A Tanna dans le sud du Vanuatu, le mouvement John Frum reste de nos jours bien implanté. Apparu en 1939, le prophète « John Frum » promettait maisons, nourritures et moyens de transport à ses fidèles. Quelques années après un bref passage sur l’île, les Américains débarquèrent, faisant des déclarations de John Frum une prophétie. Les John Frum ne se sont pas opposés aux Occidentaux, mais ils prônaient un retour aux traditions (le « kam bak long kastom » en bislama) en permettant à leur fidèle de s’affranchir de la colonisation.
Le mouvement apparut au grand jour le 16 avril 1941 : les autochtones dépensèrent dans la journée toutes leurs économies et informèrent la dizaine de colons de l’île qu’ils refuseraient désormais tout travail salarié sur leurs plantations. Le 11 mai, survint un fait considéré comme plus grave : seuls huit Mélanésiens allèrent aux offices presbytériens !
En représailles à ces actes de rébellion, le résident britannique engagea une politique de répression : le village des principaux leaders fut brûlé, les « responsables » furent emprisonnés et il fut interdit de prononcer le nom de John Frum. Ces mesures durèrent jusqu’en 1957, quand le pouvoir colonial se rendit compte qu’il créait des martyrs. Le mouvement fut alors toléré, et l’église fut contrainte d’accepter un certain nombre de pratiques traditionnelles, comme l’absorption du kava.

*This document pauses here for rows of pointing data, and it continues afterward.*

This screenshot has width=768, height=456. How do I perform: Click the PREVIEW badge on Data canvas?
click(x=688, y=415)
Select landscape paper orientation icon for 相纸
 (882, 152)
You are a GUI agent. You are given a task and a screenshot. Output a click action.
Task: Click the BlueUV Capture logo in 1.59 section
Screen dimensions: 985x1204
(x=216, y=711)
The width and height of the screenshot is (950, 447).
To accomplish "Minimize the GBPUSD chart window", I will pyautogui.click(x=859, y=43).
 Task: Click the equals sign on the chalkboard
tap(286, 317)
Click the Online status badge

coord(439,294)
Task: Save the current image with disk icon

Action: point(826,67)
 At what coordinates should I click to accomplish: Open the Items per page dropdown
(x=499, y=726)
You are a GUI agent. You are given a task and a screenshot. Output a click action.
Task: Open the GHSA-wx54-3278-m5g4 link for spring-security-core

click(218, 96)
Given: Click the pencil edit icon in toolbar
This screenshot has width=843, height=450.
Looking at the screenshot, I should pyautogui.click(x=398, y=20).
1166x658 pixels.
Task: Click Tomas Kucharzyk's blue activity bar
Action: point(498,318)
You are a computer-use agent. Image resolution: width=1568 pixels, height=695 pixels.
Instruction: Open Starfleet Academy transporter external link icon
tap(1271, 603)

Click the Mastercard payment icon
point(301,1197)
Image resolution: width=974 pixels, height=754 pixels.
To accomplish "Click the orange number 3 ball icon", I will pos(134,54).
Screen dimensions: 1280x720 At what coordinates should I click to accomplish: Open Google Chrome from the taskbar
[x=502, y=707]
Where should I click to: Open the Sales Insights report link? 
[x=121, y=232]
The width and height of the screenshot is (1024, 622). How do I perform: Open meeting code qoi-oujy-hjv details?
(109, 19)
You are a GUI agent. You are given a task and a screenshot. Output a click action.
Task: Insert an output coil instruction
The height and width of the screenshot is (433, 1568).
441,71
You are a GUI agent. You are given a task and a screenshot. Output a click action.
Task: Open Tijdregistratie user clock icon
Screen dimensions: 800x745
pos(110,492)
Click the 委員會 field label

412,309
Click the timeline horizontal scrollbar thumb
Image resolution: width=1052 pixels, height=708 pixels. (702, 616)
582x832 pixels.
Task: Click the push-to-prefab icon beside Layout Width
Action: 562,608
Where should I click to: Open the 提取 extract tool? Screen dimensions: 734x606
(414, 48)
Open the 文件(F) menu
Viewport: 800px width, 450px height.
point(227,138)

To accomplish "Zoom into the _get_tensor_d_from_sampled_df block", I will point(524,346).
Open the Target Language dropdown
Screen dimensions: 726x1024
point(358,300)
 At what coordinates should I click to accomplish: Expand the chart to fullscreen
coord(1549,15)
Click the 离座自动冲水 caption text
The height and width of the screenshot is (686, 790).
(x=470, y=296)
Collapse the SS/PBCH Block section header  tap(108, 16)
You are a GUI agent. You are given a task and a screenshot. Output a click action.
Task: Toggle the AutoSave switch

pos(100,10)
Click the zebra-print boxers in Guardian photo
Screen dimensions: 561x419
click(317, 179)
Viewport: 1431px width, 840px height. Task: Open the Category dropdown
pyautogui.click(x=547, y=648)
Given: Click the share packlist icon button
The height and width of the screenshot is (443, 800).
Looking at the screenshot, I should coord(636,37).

Dans les années 1970, le mouvement se politisa en réaction aux velléités des indépendantistes de créer une république centralisée. Dans leur projet, les traditions de chaque île se seraient retrouvées noyées dans la masse bureaucratique. Les John Frum se prononcèrent, en vain, pour la sécession de Tanna. Aux premières élections de 1979, le « John Frum party » gagna un siège au parlement ni-vanuatu.
Le mouvement cargoïste John Frum se fragmenta au cours de son existence. Parmi ses déclinaisons, il y en eut une assez…monarchique ! Pour certains habitants de Tanna, la divinité Karapanenum incarné dans John Frum aurait quitté l’île sur un bateau de l’US Navy pendant la Seconde Guerre Mondiale. Ce chef aurait participé ensuite en 1947 à une compétition réunissant tous les « big men » de la planète afin qu’Elizabeth II choisissât un époux. Ses pouvoirs de « big man » lui ont permis de triompher de devenir prince-consort. Depuis, le Prince Philip, Duc d’Edimbourg et époux de la Reine du Royaume-Uni est honoré par ces hommes qui le considèrent comme une divinité.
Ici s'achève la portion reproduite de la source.